● **THE TASKS**
1) Return the passage from the loom forum thread that begins at the words "I've just received" and stops after the words "warp your loom!", copied character for character.
2) Output as a JSON list of strings the listing lines that begin at the line containing "You are a computer-use agent." and stop after the line containing "(x=343, y=22)", one string per line with blank lines omitted.

● **SUPPLIED TEXT**
=-=-=
Sweet! Is yours an old one, too?

I've just received an email from Joyce at http://rigidheddleweaving.com/

She's never seen a loom like ours, but she's doing some looking around, too. She's a very helpful and positive person, and her site shows all sorts of things - especially how to warp your loom! 

I'll keep you posted as to what I discover, Maude. Hey, could you share some pics of your loom?


----------



## Susan n' Emily in TN (May 10, 2002)

Hi all, it has been ages since I have been on this site. I just had to chime in on this on. This loom has a sectional warp beam. The pegs on the back crossed pieces are for holding the spools of yarn. You can search online for tutorials on that. I actually did a couple of posts late last year on my blog.
I am not sure how the rest of it works, but it does look like a rigid heddle, which has the reed and heddle in one. I would bet that arm swings back and forth, and that the heddle either raises to meet the woven cloth or I have even seen one where the woven cloth falls to meet the stachionary heddle. 
Good luck, and let us know.


----------



## Susan n' Emily in TN (May 10, 2002)
=-=-=
● **RECORD SET**
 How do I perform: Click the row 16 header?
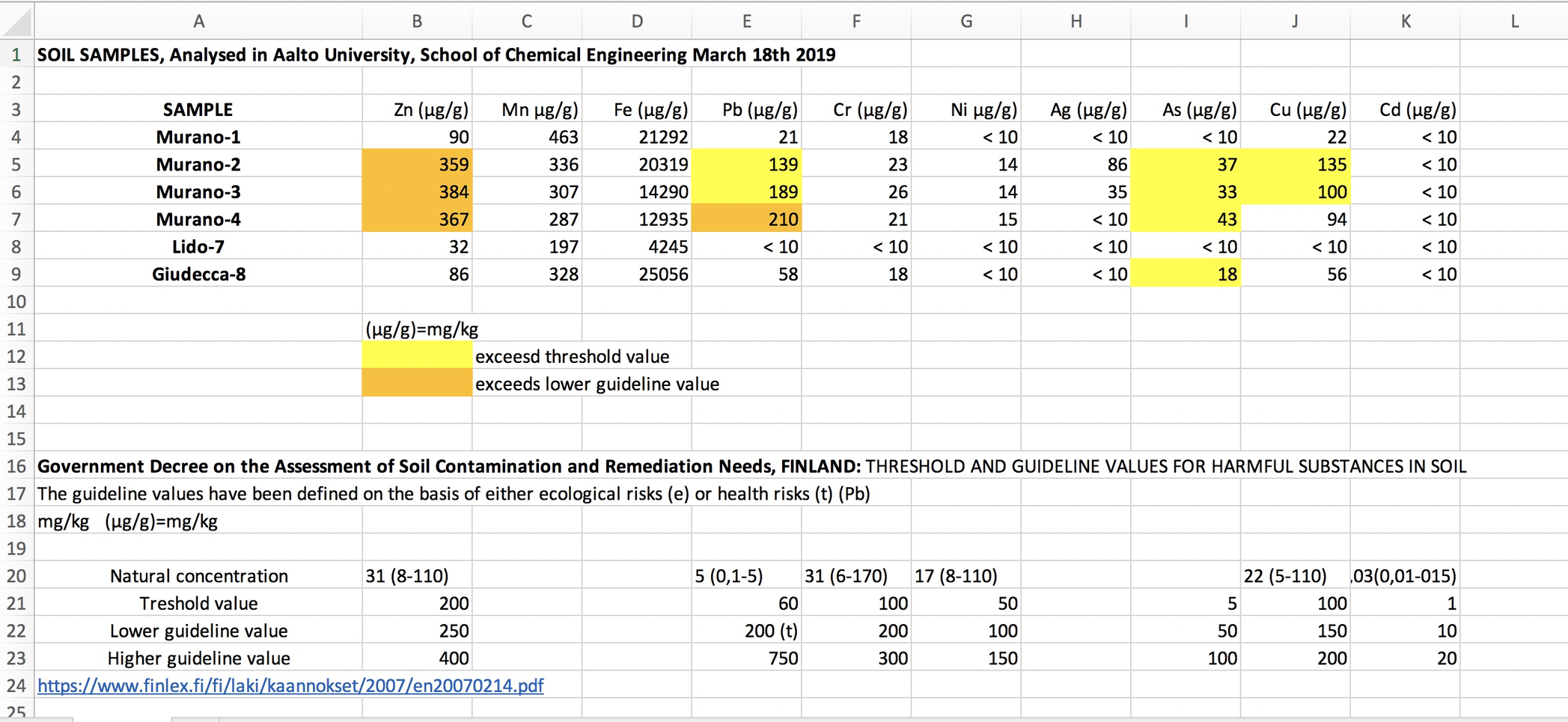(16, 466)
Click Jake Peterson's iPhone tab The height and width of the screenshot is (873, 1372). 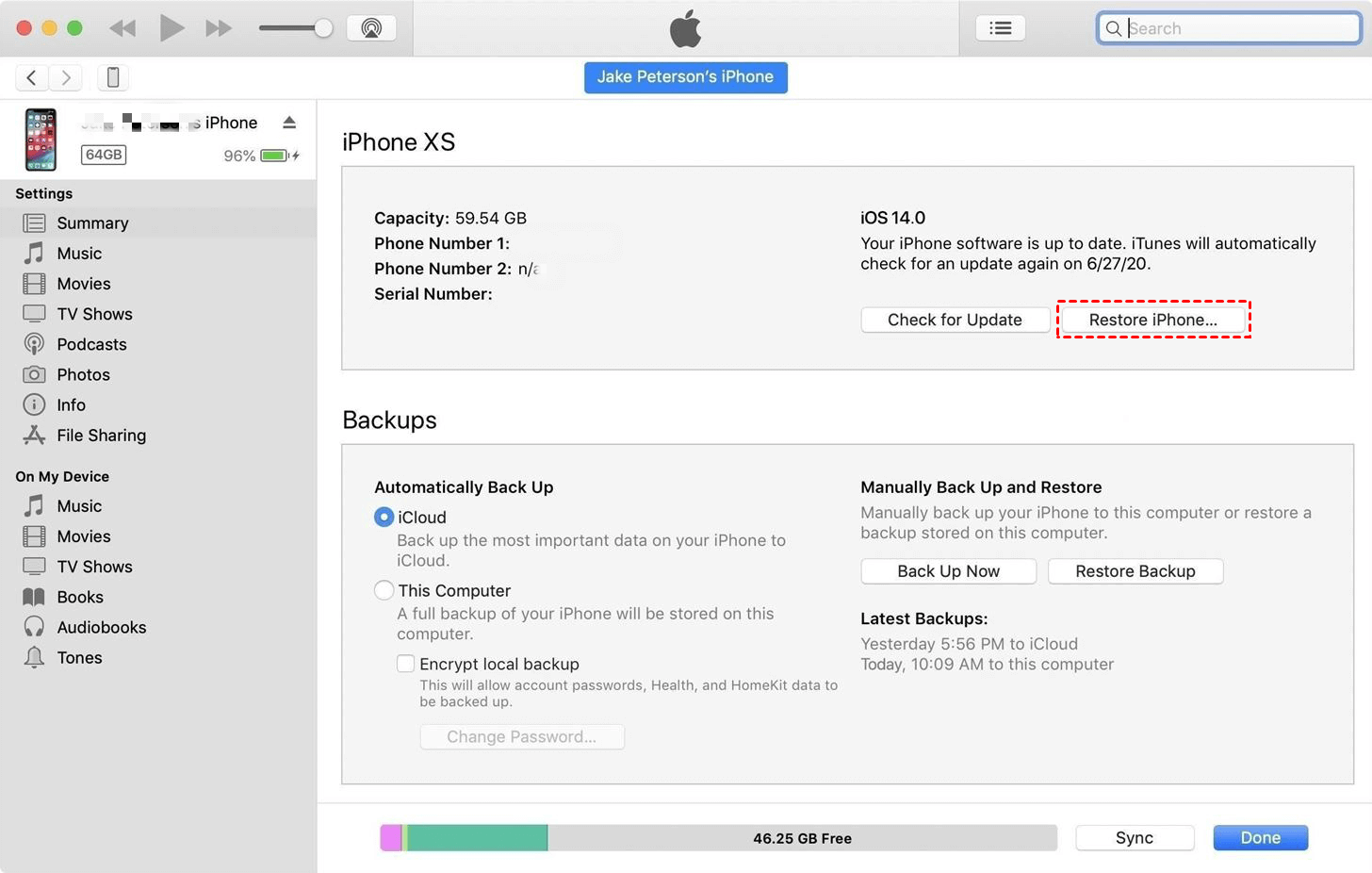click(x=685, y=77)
=-=-=
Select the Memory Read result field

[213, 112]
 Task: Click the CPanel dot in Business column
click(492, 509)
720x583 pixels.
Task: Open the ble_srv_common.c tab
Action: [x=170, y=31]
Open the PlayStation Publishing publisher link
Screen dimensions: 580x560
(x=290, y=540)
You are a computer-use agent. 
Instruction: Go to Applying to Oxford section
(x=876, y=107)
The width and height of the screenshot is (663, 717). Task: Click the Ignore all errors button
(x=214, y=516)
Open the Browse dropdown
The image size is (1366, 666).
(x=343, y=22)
=-=-=
● **ANSWERS FOR THE EXERCISE**
1)
I've just received an email from Joyce at http://rigidheddleweaving.com/

She's never seen a loom like ours, but she's doing some looking around, too. She's a very helpful and positive person, and her site shows all sorts of things - especially how to warp your loom!

2)
[
  "You are a computer-use agent. ",
  "Instruction: Go to Applying to Oxford section",
  "(x=876, y=107)",
  "The width and height of the screenshot is (663, 717). Task: Click the Ignore all errors button",
  "(x=214, y=516)",
  "Open the Browse dropdown",
  "The image size is (1366, 666).",
  "(x=343, y=22)"
]